Als Medienkunst setzt sich Kunst gleichsam zwischen die Dinge und nimmt als deren Zusammenhang Gestalt an. Sie setzt sich in Beziehung — zum Betrachter, zu den Dingen; sie realisiert nicht, sie prozessiert Wirklichkeit als ein Wirkungsgefüge. Und Zusammenhänge entbehren nun einmal des beschränkten Spektrums einer Neigung, sich dinglich eher in Form eines Bildes, einer Skulptur oder von Musik ... zu manifestieren. So entgrenzt sich der Modus der traditionellen Form (in) der Kunst, und anders als der traditionelle Gestalter eines Dinges agiert der Medienkünstler eher als Mediator.
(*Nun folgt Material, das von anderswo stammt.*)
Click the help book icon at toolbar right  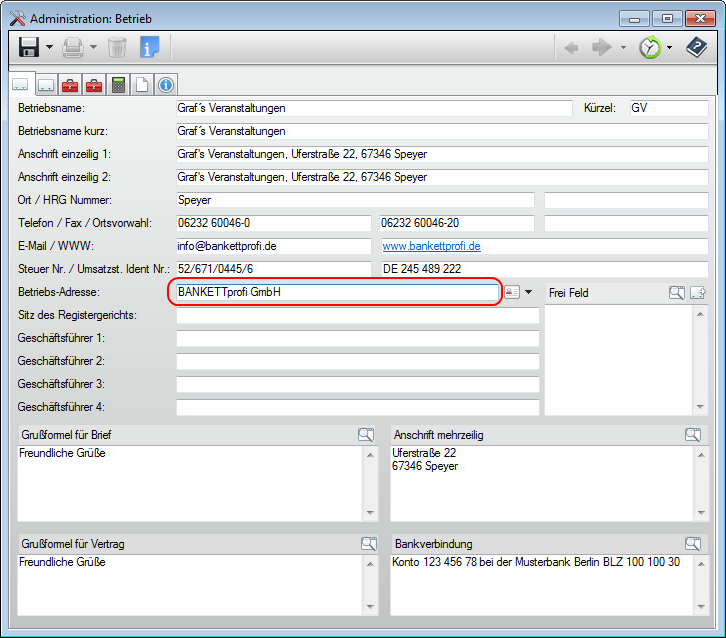tap(696, 47)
Dieser aus der Organisation des Verhaltens der Dinge erklärte Unterschied liegt ansatzweise auch der Musik als Erklärungsmodell für Operationen mit einem nicht nur klanglich bestimmten Dazwischen zugrunde. Traditionell beschreibt Musik, die wir als solche fraglos zu erkennen meinen — sei's Pop, sei's Klassik, sei's so genannte Moderne Klassik — das Verhalten von Klang in der Zeit. Deren oberflächlichstes Erkennungsmerkmal ist das akustische Spektrum mehr oder weniger bekannter Instrumente (Geige, Gitarre, Flöte, Stimme ...) und die tonale Beziehung, in der sie zueinander stehen.

Medienmusik
Medienmusik nimmt sich hingegen der im besten Sinne fragwürdigen Aspekte an: Bereichen, aus denen die Klänge ihr — mitunter eigenwilliges — Verhalten beziehen, und Verhältnissen, in denen sie zu einer Quelle, deren Bedeutung und Verhalten stehen, wenn diese nicht durch das Spiel gängiger Instrumenten bestimmt ist. Die Natur dieser Quellen ist vielfältig und nicht durch Konventionen über Musik diszipliniert. Mit musikalischen Normen, wie sie immer wieder auch zum Tragen kommen, verbindet sich kein größeres Privileg als es etwa dem Verkehrsgeschehen, Satellitenbahnen oder Mechanismen der Übertragung von Daten oder Informationen eignen würde. Ihrer Natur gehören jedoch immer auch Maschinen und Programme an, die Klang gemäß einer Verbindung mit dem Gegenstand eines willkürlichen Interesses an etwas, das ist, erzeugen — sei's die Maschine selbst, sei's ein Bild, sei's eine Situation, eine Frequenz ... Daher ist Medienmusik im Grunde stets weniger artifiziell als disziplinierte Musik, die ihre eigenen Spielregeln und Regelübertretungen verfolgt. Medienmusik erscheint fremder lediglich in der Erfahrung, die das Artifizielle im Ungewohnten ortet.

Was ist zu erwarten? (II)
Rhythmische Pattern, schräge, irrlichternde Sounds, rauschende Klangflächen, leise, punktuelle Töne, raumgreifende akustische Gesten ..., die aus Zusammenhängen zwischen Maschinen, Programmen, Situationen und KünstlerInnen in Judenburg entstehen — und Judenburg ins Spiel bringen. (Actual Music, wenn man so will ...) Beispiele für akustische Relationen von: Günter Grayer, Werner Jauk, Emanuel Jauk, Daniel Lercher, Michael Pinter, Dieter Preisl, Andrea Sodomka, Eva Ursprung, Fränk Zimmer, der neben seinem konzertanten auch den heuer einzigen installativen Beitrag liefert, und den TeilnehmerInnen an einem Sound-Workshop.

Pop
Das Interesse betrifft weiters medienmusikalische Formen, die in die Pop-Musik Eingang gefunden haben. Das Programm ist daher so aufgebaut, dass im Anschluss an täglich drei exemplarische Medienmusik-Performances von jeweils 30 Minuten Dauer ein Konzert mit offenem Ende folgt:

Donnerstag: Code Inconnu
Freitag: Rupert Huber/Tosca
Samstag: Zeebee.

Workshop
Nach dem Game-Programmier-Workshop im Vorjahr bieten wir heuer einen viertägigen, wiederum kostenlosen Workshop für maximal acht TeilnehmerInnen an. Diesmal geht es um die Grundlagen der Arbeit mit Klang mittels aktueller Musiksoftware. Leitung: Fränk Zimmer. Der Workshop hat auch einen Beitrag zum Hauptprogramm zum Ziel.

Theorie
Weil, wie gesagt, Theorie die ästhetische Erfahrung fördert, machen wir auch wieder (unverdrossen ;-) ein entsprechendes Angebot durch Vorträge von Andrea Sodomka, Werner Jauk und Horst Hörtner - und die Einladung, mit ihnen und den übrigen KünstlerInnen zu sprechen.